--- Given information Enclosed Below ---

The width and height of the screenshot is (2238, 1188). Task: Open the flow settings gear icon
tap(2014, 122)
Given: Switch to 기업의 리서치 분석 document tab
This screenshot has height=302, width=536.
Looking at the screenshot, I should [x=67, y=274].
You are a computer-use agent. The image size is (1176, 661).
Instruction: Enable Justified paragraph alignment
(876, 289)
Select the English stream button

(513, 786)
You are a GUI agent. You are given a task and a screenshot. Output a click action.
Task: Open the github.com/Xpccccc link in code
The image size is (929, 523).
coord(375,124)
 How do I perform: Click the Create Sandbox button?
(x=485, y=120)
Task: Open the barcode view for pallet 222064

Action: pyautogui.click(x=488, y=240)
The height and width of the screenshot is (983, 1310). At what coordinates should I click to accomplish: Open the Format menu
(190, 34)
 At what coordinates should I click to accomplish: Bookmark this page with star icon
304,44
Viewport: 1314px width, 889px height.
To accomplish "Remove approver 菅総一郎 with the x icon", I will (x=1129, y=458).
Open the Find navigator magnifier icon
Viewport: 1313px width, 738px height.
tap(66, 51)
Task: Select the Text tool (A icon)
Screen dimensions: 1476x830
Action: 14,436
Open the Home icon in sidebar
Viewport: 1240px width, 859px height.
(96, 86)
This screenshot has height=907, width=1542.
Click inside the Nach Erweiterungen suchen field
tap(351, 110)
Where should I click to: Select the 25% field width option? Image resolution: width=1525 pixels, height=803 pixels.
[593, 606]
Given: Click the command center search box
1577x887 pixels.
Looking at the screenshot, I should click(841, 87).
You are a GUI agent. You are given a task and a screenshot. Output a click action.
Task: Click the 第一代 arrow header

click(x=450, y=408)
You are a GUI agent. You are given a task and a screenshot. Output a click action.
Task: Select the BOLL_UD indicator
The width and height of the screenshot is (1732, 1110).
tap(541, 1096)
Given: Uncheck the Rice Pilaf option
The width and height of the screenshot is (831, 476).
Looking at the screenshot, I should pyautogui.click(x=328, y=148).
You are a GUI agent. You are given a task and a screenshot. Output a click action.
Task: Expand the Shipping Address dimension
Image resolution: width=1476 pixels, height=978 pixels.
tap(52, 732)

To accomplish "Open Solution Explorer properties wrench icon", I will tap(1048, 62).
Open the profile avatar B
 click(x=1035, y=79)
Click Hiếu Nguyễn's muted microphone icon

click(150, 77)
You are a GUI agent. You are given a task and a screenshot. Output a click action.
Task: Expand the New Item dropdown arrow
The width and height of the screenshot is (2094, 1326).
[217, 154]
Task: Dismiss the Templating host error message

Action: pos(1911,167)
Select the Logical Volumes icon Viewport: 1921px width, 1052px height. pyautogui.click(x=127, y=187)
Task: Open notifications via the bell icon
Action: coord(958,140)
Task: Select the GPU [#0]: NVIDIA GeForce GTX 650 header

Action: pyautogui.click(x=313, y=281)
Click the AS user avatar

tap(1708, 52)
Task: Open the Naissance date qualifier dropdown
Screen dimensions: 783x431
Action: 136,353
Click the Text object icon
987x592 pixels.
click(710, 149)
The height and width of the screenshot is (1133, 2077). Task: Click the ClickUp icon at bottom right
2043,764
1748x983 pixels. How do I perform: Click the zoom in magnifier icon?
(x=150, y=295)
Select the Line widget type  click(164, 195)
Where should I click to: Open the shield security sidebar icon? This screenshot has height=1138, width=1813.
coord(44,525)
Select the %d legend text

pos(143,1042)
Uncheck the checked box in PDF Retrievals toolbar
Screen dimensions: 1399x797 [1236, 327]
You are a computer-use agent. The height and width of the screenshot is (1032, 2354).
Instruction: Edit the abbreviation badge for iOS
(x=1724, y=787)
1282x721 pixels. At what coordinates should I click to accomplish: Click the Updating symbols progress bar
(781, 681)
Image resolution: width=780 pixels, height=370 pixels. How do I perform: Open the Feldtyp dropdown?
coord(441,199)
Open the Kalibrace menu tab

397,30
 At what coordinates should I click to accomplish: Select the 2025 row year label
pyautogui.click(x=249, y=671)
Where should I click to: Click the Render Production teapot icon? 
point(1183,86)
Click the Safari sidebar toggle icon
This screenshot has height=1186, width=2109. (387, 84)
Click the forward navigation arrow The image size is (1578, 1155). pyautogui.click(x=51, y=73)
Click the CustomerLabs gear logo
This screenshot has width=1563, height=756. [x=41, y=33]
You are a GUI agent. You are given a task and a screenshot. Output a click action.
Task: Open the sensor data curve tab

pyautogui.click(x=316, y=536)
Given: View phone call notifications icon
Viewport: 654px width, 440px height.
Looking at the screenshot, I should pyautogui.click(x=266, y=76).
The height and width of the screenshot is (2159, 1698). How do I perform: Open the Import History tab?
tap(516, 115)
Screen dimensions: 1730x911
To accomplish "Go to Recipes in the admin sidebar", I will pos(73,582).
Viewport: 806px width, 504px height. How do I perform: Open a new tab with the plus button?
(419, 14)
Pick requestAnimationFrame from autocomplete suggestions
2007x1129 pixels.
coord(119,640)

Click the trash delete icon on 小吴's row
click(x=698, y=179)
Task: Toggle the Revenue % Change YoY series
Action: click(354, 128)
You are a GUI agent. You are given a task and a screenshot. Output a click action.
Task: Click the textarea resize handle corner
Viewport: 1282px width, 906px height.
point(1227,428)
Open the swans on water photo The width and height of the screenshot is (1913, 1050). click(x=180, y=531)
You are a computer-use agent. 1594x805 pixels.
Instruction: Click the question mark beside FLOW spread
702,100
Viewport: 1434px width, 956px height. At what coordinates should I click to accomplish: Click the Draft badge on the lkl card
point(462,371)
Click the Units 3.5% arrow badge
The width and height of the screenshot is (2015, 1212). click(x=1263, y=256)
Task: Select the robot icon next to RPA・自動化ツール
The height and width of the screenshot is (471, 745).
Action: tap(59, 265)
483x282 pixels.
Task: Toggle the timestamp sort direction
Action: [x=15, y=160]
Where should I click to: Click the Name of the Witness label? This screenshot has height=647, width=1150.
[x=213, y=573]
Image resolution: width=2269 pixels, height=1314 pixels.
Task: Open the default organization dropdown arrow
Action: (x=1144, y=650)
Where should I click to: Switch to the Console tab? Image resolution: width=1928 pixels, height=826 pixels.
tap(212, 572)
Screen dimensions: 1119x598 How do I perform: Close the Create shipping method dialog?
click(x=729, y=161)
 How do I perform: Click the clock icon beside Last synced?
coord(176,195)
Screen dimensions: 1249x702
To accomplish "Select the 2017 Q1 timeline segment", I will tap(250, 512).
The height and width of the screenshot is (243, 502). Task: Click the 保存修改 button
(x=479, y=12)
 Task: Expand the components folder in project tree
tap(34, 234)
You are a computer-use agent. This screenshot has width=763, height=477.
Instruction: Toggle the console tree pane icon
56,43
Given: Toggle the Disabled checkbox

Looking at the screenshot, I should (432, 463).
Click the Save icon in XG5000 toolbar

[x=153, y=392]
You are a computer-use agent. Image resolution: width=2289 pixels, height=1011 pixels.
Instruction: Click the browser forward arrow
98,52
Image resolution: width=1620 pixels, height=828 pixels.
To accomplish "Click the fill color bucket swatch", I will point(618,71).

--- End of Enclosed Given information ---

Each entry in the listing is to be copied exactly.

* Answer to this exercise
The width and height of the screenshot is (2238, 1188). Task: Open the flow settings gear icon
tap(2014, 122)
Given: Switch to 기업의 리서치 분석 document tab
This screenshot has height=302, width=536.
Looking at the screenshot, I should [x=67, y=274].
You are a computer-use agent. The image size is (1176, 661).
Instruction: Enable Justified paragraph alignment
(876, 289)
Select the English stream button

(513, 786)
You are a GUI agent. You are given a task and a screenshot. Output a click action.
Task: Open the github.com/Xpccccc link in code
The image size is (929, 523).
coord(375,124)
 How do I perform: Click the Create Sandbox button?
(x=485, y=120)
Task: Open the barcode view for pallet 222064

Action: pyautogui.click(x=488, y=240)
The height and width of the screenshot is (983, 1310). At what coordinates should I click to accomplish: Open the Format menu
(190, 34)
 At what coordinates should I click to accomplish: Bookmark this page with star icon
304,44
Viewport: 1314px width, 889px height.
To accomplish "Remove approver 菅総一郎 with the x icon", I will (x=1129, y=458).
Open the Find navigator magnifier icon
Viewport: 1313px width, 738px height.
tap(66, 51)
Task: Select the Text tool (A icon)
Screen dimensions: 1476x830
Action: 14,436
Open the Home icon in sidebar
Viewport: 1240px width, 859px height.
(96, 86)
This screenshot has height=907, width=1542.
Click inside the Nach Erweiterungen suchen field
tap(351, 110)
Where should I click to: Select the 25% field width option? Image resolution: width=1525 pixels, height=803 pixels.
[593, 606]
Given: Click the command center search box
1577x887 pixels.
Looking at the screenshot, I should click(841, 87).
You are a GUI agent. You are given a task and a screenshot. Output a click action.
Task: Click the 第一代 arrow header

click(x=450, y=408)
You are a GUI agent. You are given a task and a screenshot. Output a click action.
Task: Select the BOLL_UD indicator
The width and height of the screenshot is (1732, 1110).
tap(541, 1096)
Given: Uncheck the Rice Pilaf option
The width and height of the screenshot is (831, 476).
Looking at the screenshot, I should pyautogui.click(x=328, y=148).
You are a GUI agent. You are given a task and a screenshot. Output a click action.
Task: Expand the Shipping Address dimension
Image resolution: width=1476 pixels, height=978 pixels.
tap(52, 732)

To accomplish "Open Solution Explorer properties wrench icon", I will tap(1048, 62).
Open the profile avatar B
 click(x=1035, y=79)
Click Hiếu Nguyễn's muted microphone icon

click(150, 77)
You are a GUI agent. You are given a task and a screenshot. Output a click action.
Task: Expand the New Item dropdown arrow
The width and height of the screenshot is (2094, 1326).
[217, 154]
Task: Dismiss the Templating host error message

Action: pos(1911,167)
Select the Logical Volumes icon Viewport: 1921px width, 1052px height. pyautogui.click(x=127, y=187)
Task: Open notifications via the bell icon
Action: coord(958,140)
Task: Select the GPU [#0]: NVIDIA GeForce GTX 650 header

Action: pyautogui.click(x=313, y=281)
Click the AS user avatar

tap(1708, 52)
Task: Open the Naissance date qualifier dropdown
Screen dimensions: 783x431
Action: 136,353
Click the Text object icon
987x592 pixels.
click(710, 149)
The height and width of the screenshot is (1133, 2077). Task: Click the ClickUp icon at bottom right
2043,764
1748x983 pixels. How do I perform: Click the zoom in magnifier icon?
(x=150, y=295)
Select the Line widget type  click(164, 195)
Where should I click to: Open the shield security sidebar icon? This screenshot has height=1138, width=1813.
coord(44,525)
Select the %d legend text

pos(143,1042)
Uncheck the checked box in PDF Retrievals toolbar
Screen dimensions: 1399x797 [1236, 327]
You are a computer-use agent. The height and width of the screenshot is (1032, 2354).
Instruction: Edit the abbreviation badge for iOS
(x=1724, y=787)
1282x721 pixels. At what coordinates should I click to accomplish: Click the Updating symbols progress bar
(781, 681)
Image resolution: width=780 pixels, height=370 pixels. How do I perform: Open the Feldtyp dropdown?
coord(441,199)
Open the Kalibrace menu tab

397,30
 At what coordinates should I click to accomplish: Select the 2025 row year label
pyautogui.click(x=249, y=671)
Where should I click to: Click the Render Production teapot icon? 
point(1183,86)
Click the Safari sidebar toggle icon
This screenshot has height=1186, width=2109. (387, 84)
Click the forward navigation arrow The image size is (1578, 1155). pyautogui.click(x=51, y=73)
Click the CustomerLabs gear logo
This screenshot has width=1563, height=756. [x=41, y=33]
You are a GUI agent. You are given a task and a screenshot. Output a click action.
Task: Open the sensor data curve tab

pyautogui.click(x=316, y=536)
Given: View phone call notifications icon
Viewport: 654px width, 440px height.
Looking at the screenshot, I should pyautogui.click(x=266, y=76).
The height and width of the screenshot is (2159, 1698). How do I perform: Open the Import History tab?
tap(516, 115)
Screen dimensions: 1730x911
To accomplish "Go to Recipes in the admin sidebar", I will pos(73,582).
Viewport: 806px width, 504px height. How do I perform: Open a new tab with the plus button?
(419, 14)
Pick requestAnimationFrame from autocomplete suggestions
2007x1129 pixels.
coord(119,640)

Click the trash delete icon on 小吴's row
click(x=698, y=179)
Task: Toggle the Revenue % Change YoY series
Action: click(354, 128)
You are a GUI agent. You are given a task and a screenshot. Output a click action.
Task: Click the textarea resize handle corner
Viewport: 1282px width, 906px height.
point(1227,428)
Open the swans on water photo The width and height of the screenshot is (1913, 1050). click(x=180, y=531)
You are a computer-use agent. 1594x805 pixels.
Instruction: Click the question mark beside FLOW spread
702,100
Viewport: 1434px width, 956px height. At what coordinates should I click to accomplish: Click the Draft badge on the lkl card
point(462,371)
Click the Units 3.5% arrow badge
The width and height of the screenshot is (2015, 1212). click(x=1263, y=256)
Task: Select the robot icon next to RPA・自動化ツール
The height and width of the screenshot is (471, 745).
Action: tap(59, 265)
483x282 pixels.
Task: Toggle the timestamp sort direction
Action: [x=15, y=160]
Where should I click to: Click the Name of the Witness label? This screenshot has height=647, width=1150.
[x=213, y=573]
Image resolution: width=2269 pixels, height=1314 pixels.
Task: Open the default organization dropdown arrow
Action: (x=1144, y=650)
Where should I click to: Switch to the Console tab? Image resolution: width=1928 pixels, height=826 pixels.
tap(212, 572)
Screen dimensions: 1119x598 How do I perform: Close the Create shipping method dialog?
click(x=729, y=161)
 How do I perform: Click the clock icon beside Last synced?
coord(176,195)
Screen dimensions: 1249x702
To accomplish "Select the 2017 Q1 timeline segment", I will tap(250, 512).
The height and width of the screenshot is (243, 502). Task: Click the 保存修改 button
(x=479, y=12)
 Task: Expand the components folder in project tree
tap(34, 234)
You are a computer-use agent. This screenshot has width=763, height=477.
Instruction: Toggle the console tree pane icon
56,43
Given: Toggle the Disabled checkbox

Looking at the screenshot, I should (432, 463).
Click the Save icon in XG5000 toolbar

[x=153, y=392]
You are a computer-use agent. Image resolution: width=2289 pixels, height=1011 pixels.
Instruction: Click the browser forward arrow
98,52
Image resolution: width=1620 pixels, height=828 pixels.
To accomplish "Click the fill color bucket swatch", I will point(618,71).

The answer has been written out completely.